* _TASK TO COMPLETE_
When you reach the line containing "Click the pinwheel icon on the 头条 tab" in the entries below, repeat it and each line after it exactly until the entries end.

* _Dataset excerpts_
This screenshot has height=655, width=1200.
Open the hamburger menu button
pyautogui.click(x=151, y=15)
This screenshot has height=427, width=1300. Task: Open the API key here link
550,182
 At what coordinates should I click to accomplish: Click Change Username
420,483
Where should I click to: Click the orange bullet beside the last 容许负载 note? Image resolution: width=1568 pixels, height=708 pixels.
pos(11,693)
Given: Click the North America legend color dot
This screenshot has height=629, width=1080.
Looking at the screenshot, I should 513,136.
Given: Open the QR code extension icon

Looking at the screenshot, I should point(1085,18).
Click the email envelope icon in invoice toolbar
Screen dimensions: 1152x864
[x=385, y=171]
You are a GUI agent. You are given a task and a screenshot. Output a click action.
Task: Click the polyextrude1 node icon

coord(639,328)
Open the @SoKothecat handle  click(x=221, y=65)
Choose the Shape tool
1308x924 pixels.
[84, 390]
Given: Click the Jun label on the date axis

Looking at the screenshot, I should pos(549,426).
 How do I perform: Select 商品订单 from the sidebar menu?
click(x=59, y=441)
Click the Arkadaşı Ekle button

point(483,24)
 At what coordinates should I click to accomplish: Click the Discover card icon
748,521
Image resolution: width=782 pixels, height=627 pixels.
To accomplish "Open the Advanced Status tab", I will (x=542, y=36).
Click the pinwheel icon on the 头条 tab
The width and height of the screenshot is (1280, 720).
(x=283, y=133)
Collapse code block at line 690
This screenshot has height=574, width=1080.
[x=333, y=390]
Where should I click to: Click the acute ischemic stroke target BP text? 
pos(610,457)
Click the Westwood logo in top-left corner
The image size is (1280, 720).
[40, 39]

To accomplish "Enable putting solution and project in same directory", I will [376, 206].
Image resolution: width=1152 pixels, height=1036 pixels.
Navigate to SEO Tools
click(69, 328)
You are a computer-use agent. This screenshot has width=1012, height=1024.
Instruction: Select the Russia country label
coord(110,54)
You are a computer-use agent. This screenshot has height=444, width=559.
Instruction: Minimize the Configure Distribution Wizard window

* _RESULT FOR THIS EXERCISE_
Click the pinwheel icon on the 头条 tab
The width and height of the screenshot is (1280, 720).
(x=283, y=133)
Collapse code block at line 690
This screenshot has height=574, width=1080.
[x=333, y=390]
Where should I click to: Click the acute ischemic stroke target BP text? 
pos(610,457)
Click the Westwood logo in top-left corner
The image size is (1280, 720).
[40, 39]

To accomplish "Enable putting solution and project in same directory", I will [376, 206].
Image resolution: width=1152 pixels, height=1036 pixels.
Navigate to SEO Tools
click(69, 328)
You are a computer-use agent. This screenshot has width=1012, height=1024.
Instruction: Select the Russia country label
coord(110,54)
You are a computer-use agent. This screenshot has height=444, width=559.
Instruction: Minimize the Configure Distribution Wizard window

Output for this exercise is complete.